La Tête haute, c’est le nom du long-métrage d’Emmanuelle Bercot, choisi pour ouvrir le 68ème Festival de Cannes.
Un beau titre, qui fait référence à l’une des scènes-clés du film. Mais aussi un titre qui correspond parfaitement à ce que les organisateurs souhaitent pour ce cru 2015 : des films d’auteurs assumés, qui arborent fièrement leurs qualités artistiques et thématiques.
Emmanuelle Bercot affirme avoir mis du temps à le trouver. Peut-être parce que d’autres titres, construits sur le même modèle, auraient tout aussi bien pu convenir.
Nous nous sommes amusés à imaginer ces intitulés pour construire notre critique du film…
Les Poings serrés
Le film d’Emmanuelle Bercot dresse le portrait d’un jeune garçon de seize ans à la dérive.

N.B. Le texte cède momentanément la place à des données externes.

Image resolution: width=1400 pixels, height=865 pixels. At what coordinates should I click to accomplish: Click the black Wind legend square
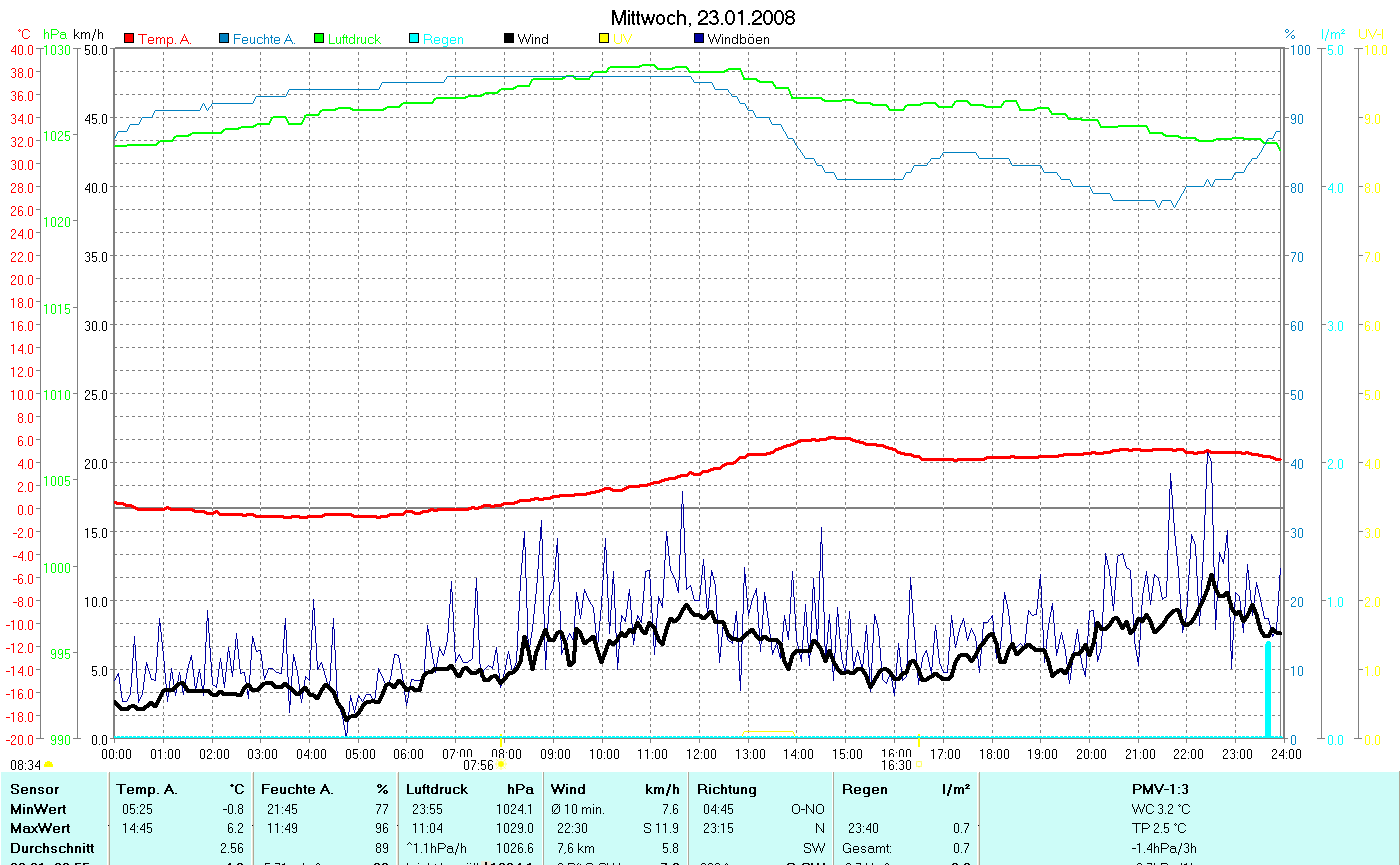pos(509,39)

Depuis son plus jeune âge, Malony (Rod Paradot) déborde de colère et de rage. Ce trop plein il l’exprime par une grande violence, physique ou verbale, et une certaine défiance vis à vis de tout ce qui s’apparente à une autorité – sa mère, ses professeurs, les services sociaux, les policiers et les juges… Il multiplie les actes de délinquance. Vols à l’arraché, vols de voiture, conduite dangereuse sans permis, agressions, menaces,… Autant d’actes qui le conduisent régulièrement dans le bureau de la Juge des enfants chargée de son dossier (Catherine Deneuve).
A la décharge de Malony (Rod Paradot), il n’a pas grandi dans un environnement familial des plus stables.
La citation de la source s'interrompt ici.